▶ _SUPPLIED DATA_
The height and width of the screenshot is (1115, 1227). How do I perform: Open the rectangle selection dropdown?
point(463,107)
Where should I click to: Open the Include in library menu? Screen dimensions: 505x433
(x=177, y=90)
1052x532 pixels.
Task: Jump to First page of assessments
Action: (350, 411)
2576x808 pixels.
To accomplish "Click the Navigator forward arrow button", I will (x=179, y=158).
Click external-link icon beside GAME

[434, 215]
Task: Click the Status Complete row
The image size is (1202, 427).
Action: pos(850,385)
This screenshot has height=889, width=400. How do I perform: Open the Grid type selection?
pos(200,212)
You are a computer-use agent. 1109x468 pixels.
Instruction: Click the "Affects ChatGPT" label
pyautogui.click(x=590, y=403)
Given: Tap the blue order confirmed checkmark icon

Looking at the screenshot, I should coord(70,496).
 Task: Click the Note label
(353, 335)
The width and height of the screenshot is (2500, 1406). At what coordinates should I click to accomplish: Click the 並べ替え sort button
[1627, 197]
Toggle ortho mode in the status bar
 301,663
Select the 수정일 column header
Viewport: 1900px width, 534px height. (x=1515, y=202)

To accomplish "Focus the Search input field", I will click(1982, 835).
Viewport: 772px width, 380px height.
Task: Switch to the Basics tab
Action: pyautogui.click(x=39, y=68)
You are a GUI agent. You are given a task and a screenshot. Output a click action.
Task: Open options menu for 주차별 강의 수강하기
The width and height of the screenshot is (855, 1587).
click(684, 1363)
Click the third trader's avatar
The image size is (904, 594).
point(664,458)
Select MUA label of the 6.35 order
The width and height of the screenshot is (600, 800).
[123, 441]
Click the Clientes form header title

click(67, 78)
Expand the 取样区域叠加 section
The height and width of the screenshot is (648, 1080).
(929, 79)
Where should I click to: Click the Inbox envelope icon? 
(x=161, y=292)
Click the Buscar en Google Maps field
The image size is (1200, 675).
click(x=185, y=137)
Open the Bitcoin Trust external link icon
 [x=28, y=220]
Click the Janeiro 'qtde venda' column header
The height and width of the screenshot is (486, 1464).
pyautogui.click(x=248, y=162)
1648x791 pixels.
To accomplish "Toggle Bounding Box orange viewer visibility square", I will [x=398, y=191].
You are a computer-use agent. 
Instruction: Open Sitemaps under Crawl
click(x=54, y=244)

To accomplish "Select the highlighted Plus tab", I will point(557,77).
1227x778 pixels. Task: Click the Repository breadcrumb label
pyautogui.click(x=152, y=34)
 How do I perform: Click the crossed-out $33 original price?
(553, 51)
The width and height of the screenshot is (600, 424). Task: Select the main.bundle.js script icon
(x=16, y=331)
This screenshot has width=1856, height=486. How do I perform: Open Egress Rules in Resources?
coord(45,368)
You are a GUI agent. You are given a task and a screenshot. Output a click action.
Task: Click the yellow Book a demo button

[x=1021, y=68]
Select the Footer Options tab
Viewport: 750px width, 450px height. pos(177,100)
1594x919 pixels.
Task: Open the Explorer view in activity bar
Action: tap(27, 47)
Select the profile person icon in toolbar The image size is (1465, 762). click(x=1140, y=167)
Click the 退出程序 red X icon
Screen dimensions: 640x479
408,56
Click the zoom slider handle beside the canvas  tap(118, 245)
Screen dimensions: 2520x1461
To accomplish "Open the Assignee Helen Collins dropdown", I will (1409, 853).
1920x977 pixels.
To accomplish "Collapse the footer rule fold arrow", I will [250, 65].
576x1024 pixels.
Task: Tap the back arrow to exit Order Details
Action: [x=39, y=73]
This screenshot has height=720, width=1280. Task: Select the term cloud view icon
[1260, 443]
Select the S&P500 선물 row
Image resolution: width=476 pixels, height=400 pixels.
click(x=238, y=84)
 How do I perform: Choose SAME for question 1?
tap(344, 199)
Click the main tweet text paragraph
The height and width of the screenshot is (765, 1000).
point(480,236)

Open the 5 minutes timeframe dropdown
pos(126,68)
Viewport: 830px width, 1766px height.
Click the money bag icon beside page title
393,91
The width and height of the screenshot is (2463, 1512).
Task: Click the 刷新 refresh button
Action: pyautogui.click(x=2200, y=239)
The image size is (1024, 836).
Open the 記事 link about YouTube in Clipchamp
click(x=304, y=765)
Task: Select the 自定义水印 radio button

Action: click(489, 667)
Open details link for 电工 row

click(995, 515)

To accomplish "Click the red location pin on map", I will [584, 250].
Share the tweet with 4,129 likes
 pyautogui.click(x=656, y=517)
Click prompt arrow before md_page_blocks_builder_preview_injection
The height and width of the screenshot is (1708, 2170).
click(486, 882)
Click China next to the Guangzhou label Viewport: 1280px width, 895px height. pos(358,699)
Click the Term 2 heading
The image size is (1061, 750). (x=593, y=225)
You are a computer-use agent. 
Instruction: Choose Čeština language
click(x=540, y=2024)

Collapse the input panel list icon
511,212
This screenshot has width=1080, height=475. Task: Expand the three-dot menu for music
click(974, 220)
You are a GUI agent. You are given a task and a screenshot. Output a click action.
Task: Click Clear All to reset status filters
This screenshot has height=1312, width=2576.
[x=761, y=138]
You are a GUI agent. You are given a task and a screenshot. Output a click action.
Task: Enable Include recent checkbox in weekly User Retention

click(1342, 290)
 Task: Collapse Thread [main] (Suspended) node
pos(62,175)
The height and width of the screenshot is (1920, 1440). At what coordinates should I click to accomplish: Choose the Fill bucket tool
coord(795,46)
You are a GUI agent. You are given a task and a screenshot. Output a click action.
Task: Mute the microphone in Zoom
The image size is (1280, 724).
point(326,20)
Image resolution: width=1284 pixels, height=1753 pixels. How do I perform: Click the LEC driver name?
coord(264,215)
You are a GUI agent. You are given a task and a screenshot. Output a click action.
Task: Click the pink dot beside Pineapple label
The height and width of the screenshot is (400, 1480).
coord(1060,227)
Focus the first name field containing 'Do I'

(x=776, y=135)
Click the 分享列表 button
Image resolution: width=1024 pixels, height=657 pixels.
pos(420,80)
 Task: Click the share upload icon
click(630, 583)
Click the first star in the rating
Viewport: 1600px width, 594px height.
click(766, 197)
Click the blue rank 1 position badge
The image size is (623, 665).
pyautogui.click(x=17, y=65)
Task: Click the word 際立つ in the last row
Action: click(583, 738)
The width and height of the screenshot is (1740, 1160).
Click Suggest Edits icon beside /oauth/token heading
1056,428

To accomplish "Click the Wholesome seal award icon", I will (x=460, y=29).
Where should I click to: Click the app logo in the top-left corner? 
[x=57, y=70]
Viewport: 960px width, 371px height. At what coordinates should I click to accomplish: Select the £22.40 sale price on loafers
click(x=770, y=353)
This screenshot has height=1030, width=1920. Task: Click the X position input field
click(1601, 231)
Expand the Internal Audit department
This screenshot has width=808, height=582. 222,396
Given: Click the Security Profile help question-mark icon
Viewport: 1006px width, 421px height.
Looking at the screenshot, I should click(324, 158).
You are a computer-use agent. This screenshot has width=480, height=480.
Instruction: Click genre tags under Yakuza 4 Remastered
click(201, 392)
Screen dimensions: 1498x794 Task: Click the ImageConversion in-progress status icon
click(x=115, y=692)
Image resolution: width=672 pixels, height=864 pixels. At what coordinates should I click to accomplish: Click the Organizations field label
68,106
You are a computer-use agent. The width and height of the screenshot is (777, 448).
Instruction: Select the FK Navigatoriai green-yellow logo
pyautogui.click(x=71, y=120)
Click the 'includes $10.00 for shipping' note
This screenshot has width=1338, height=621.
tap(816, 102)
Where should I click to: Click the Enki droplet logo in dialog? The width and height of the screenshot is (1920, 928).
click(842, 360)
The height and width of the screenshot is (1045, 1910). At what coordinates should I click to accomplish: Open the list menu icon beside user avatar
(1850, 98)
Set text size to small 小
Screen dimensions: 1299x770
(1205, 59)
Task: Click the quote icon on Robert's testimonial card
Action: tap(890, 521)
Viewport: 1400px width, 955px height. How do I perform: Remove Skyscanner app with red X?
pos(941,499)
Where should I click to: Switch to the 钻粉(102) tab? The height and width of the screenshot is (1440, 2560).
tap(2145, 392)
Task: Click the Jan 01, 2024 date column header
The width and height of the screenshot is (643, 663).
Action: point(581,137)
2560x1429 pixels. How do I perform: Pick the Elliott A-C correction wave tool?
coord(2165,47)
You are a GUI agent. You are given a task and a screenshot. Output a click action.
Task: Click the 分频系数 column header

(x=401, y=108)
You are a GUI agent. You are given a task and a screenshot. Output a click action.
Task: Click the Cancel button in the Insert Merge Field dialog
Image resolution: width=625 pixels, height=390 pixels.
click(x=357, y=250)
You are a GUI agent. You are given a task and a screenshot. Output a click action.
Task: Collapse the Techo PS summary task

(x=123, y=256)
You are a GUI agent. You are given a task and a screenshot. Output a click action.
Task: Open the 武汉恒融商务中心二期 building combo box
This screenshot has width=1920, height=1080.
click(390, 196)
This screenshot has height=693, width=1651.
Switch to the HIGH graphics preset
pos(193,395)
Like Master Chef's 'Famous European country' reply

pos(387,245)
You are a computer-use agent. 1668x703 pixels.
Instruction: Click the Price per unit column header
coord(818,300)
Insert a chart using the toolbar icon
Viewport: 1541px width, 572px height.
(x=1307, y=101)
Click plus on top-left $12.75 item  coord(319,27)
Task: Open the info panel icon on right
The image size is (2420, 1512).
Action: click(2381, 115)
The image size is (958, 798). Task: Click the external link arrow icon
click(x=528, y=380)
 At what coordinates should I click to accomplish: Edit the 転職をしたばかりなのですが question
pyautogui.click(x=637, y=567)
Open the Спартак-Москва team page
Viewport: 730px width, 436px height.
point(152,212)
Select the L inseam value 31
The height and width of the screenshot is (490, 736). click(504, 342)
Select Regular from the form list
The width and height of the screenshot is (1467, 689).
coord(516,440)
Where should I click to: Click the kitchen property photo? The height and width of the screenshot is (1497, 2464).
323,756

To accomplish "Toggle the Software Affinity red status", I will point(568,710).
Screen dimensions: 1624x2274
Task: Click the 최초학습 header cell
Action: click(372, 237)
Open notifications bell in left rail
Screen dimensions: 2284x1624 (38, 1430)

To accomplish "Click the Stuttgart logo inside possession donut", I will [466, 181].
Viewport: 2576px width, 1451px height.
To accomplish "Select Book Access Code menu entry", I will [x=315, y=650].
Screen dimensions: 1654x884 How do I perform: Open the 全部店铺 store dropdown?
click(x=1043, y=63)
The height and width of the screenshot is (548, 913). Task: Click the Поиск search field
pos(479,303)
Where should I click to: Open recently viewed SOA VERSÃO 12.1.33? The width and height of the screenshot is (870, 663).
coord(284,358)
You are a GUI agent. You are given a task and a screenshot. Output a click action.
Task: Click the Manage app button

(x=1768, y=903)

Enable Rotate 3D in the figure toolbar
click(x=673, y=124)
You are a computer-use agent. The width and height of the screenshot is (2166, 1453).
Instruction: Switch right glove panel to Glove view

▶ _EXERCISE TASK_
Please rewrite the rows from the line with "will click(1982, 835)." up to and including the line with "click(684, 1363)", replacing "options menu" with "settings menu" and leaving everything else as it is.

▶ _SOLUTION TO THIS TASK_
To accomplish "Focus the Search input field", I will click(1982, 835).
Viewport: 772px width, 380px height.
Task: Switch to the Basics tab
Action: pyautogui.click(x=39, y=68)
You are a GUI agent. You are given a task and a screenshot. Output a click action.
Task: Open settings menu for 주차별 강의 수강하기
The width and height of the screenshot is (855, 1587).
click(684, 1363)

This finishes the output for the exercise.